■ Instructions for the task: Go through the records below and copy out every line that contains the word "agent".
——
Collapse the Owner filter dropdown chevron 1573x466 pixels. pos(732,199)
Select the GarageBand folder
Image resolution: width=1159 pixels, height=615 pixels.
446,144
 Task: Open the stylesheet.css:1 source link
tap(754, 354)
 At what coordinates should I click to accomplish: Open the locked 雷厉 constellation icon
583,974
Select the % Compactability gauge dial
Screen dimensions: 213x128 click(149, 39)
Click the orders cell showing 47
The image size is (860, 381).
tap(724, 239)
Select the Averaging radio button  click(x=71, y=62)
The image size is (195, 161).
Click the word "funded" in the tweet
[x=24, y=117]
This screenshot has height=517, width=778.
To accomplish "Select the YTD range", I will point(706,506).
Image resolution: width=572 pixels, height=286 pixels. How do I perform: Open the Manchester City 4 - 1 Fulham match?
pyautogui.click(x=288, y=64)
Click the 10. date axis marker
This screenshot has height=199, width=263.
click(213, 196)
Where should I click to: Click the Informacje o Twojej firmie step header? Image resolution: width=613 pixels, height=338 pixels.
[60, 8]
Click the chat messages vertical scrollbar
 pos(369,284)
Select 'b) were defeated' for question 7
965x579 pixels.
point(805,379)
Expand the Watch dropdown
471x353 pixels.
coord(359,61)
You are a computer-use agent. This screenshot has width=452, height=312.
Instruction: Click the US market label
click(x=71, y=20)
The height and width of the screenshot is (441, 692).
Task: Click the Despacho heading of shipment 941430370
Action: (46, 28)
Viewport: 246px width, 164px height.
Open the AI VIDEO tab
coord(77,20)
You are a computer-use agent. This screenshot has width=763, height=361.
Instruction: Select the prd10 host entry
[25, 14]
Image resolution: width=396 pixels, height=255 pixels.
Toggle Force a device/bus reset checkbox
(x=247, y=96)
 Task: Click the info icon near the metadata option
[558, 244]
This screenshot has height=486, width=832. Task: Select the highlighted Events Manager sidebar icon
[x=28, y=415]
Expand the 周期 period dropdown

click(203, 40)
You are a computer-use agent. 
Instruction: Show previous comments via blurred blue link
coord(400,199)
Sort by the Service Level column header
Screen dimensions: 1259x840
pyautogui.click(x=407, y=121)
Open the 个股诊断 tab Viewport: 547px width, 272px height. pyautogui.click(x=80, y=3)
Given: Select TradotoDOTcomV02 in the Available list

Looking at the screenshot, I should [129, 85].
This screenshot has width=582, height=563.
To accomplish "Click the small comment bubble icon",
——
■ Your response:
You are a computer-use agent. This screenshot has width=452, height=312.
You are a computer-use agent. This screenshot has width=763, height=361.
You are a computer-use agent. 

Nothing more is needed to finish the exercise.